◆ INSTRUCTIONS TO FOLLOW: Restate only the tail of the data below, starting at the line that contains "Collapse the body element node" and including the last line, word for word.

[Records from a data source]
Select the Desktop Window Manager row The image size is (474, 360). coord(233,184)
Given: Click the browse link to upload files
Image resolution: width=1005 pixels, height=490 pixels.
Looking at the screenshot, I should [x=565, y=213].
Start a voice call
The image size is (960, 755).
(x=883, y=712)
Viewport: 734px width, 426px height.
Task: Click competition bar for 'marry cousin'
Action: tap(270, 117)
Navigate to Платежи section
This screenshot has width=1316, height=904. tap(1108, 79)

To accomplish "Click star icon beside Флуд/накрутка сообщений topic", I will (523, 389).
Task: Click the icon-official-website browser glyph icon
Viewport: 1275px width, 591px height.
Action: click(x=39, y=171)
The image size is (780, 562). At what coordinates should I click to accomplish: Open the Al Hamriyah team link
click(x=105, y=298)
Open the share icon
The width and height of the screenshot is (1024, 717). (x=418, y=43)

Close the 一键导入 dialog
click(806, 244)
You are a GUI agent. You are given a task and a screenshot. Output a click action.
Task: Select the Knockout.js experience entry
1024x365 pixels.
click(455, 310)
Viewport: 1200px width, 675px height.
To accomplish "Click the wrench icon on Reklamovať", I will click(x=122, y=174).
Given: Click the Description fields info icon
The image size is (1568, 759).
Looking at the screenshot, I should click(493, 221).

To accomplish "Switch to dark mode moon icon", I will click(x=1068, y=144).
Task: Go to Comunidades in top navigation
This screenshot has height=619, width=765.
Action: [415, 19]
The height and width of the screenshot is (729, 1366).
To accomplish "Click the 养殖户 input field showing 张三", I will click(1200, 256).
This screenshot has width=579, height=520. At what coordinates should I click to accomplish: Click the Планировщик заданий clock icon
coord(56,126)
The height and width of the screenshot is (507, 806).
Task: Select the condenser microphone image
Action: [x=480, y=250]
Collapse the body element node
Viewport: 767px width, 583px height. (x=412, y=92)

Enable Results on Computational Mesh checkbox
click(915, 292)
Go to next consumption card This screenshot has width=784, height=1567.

◆ ANSWER FOR THE TASK:
Collapse the body element node
Viewport: 767px width, 583px height. (x=412, y=92)

Enable Results on Computational Mesh checkbox
click(915, 292)
Go to next consumption card This screenshot has width=784, height=1567.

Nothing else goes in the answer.